Wash. Post Highlights Contradiction That Undermines Heritage Immigration Study

According to the Washington Post, the Cato Institute has identified another major flaw with the conservative Heritage Foundation's immigration report that further invalidates Heritage's conclusions: Heritage has repeatedly touted the use of “dynamic” scoring, as opposed to the “static” scoring used in its immigration studies, as the more accurate model for gauging fiscal impact.

As Cato Institute immigration expert Alex Nowrasteh explained, estimating a proposed bill's fiscal impact using dynamic scoring involves taking into account how legislation “will affect the rest of the economy, also changing tax revenue and government spending.” He added: “Since increased immigration will increase the size of the economy, it will also increase tax revenue and some government spending.”

As Nowrasteh went on to note, however, Heritage used “static” scoring to analyze immigration reform in 2007 -- which assumed the bill would not affect the rest of the economy.

Heritage has also employed the “static” method in a new analysis claiming that granting “amnesty” to undocumented immigrants would cost U.S. taxpayers $6.3 trillion, leading immigration experts and economists to dismiss it. The American Enterprise Institute stated that using such a model “fails to capture indirect but important economic impacts of immigration such as increasing economic activity or positively affecting American employment.”

As the Post reported, this directly contradicts Heritage's views on “dynamic” scoring:

The libertarian Cato Institute has also rebutted the Heritage Foundation's analysis and said Monday that it fails to take into account the economic benefits of immigration reform.

“We're very disappointed that our fellow free-marketers at Heritage, who have done such great work promoting dynamic scoring methodology for so long, would fail to employ it on immigration reform,” Cato spokesman Chris Kennedy said.

Indeed, as Cato noted, Heritage Foundation founder and former president Ed Feulner championed the use of dynamic scoring in a 2002 column. Fuelner called the “static” model “wrong-headed” and advised Congress to “switch to a method many business owners use-'dynamic scoring'-which assumes that if you change the way you do business, customers will react in relatively predictable ways.”

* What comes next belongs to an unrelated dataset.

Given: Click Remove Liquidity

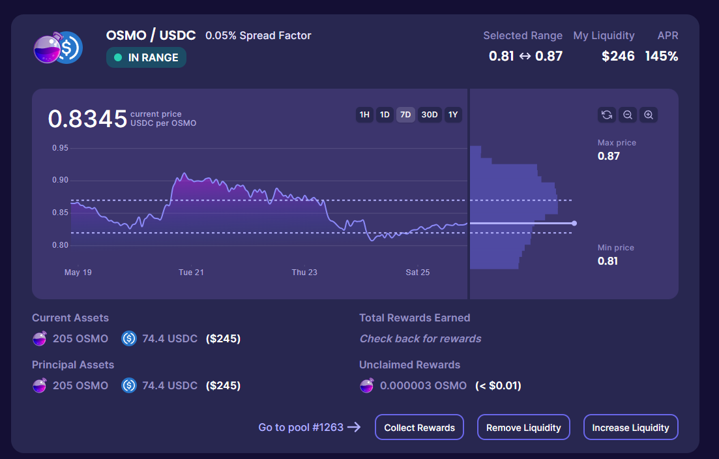Looking at the screenshot, I should tap(523, 428).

Fuelner added: “Would 'dynamic scoring' always give lawmakers perfect estimates? No, but it surely would get much closer to the true cost than 'static scoring' does.”

In a 2002 research piece on taxes, then-senior fellow Daniel Mitchell (now a senior fellow at Cato) similarly warned about the “perils and pitfalls of static forecasting” and advised against continuing to use “outdated and inaccurate static models.” He wrote:

An objective examination of the historical evidence, however, demonstrates that dynamic scoring gives policymakers more accurate information. Dynamic scoring does not predetermine outcomes; it simply ensures that lawmakers will have the most comprehensive data when making decisions.


The strong theoretical argument for dynamic scoring is buttressed by a great deal of historical evidence. The United States has experienced significant shifts in tax policy over the years, and the historical record both demonstrates the shortcomings of static analysis and provides ample proof that the revenue-estimating process should be modernized.

William Beach, Heritage director of data analysis, argued in prepared remarks to the House Ways and Means Committee in September 2011 that “the absence of dynamic economic analysis in major policy debates should be enough to stop such a debate until it is informed by such analysis.”

Moreover, a section in its April 23 report, "America's Opportunity for All" -- for which former Sen. Jim DeMint (R-SC) co-wrote the foreword with Fuelner -- calls for using dynamic scoring “to make more practical and useful fiscal information available to Congress”:

Budgeting has all but collapsed in recent years, reflecting an erosion of both fiscal policy and Congress's ability to govern. Process reforms should focus first on compelling Congress to budget regularly in a systematic and responsible way. Enforcement procedures should be strengthened to ensure spending discipline. Finally, the process should incorporate realistic projections of fiscal outcomes. For example, lawmakers should estimate and publish the projected cost over 75 years of any proposed policy or funding level for each major federal program, especially entitlements. Any major policy change should also be evaluated over a long-term horizon. In addition to calculating the costs of proposed congressional actions without regard to the economy's response to those actions (known as “static” scoring), the government should require a parallel calculation that takes that response into account (known as “dynamic” scoring) to make more practical and useful fiscal information available to Congress when it decides whether to pursue certain actions.

In criticizing the report, economist Tim Kane, a former Heritage fellow whose 2006 report on immigration for the organization concluded that the “argument that immigrants harm the American economy should be dismissed out of hand,” wrote:

The net effect of this Special Report does real damage to the cause of dynamic analysis. For more than a decade, Heritage has called on CBO to add dynamic analysis to its tax reform studies. I could not agree more. And now, ironically, I can only hope CBO does an analysis of immigration reform that will show how skewed the Heritage immigration work has become.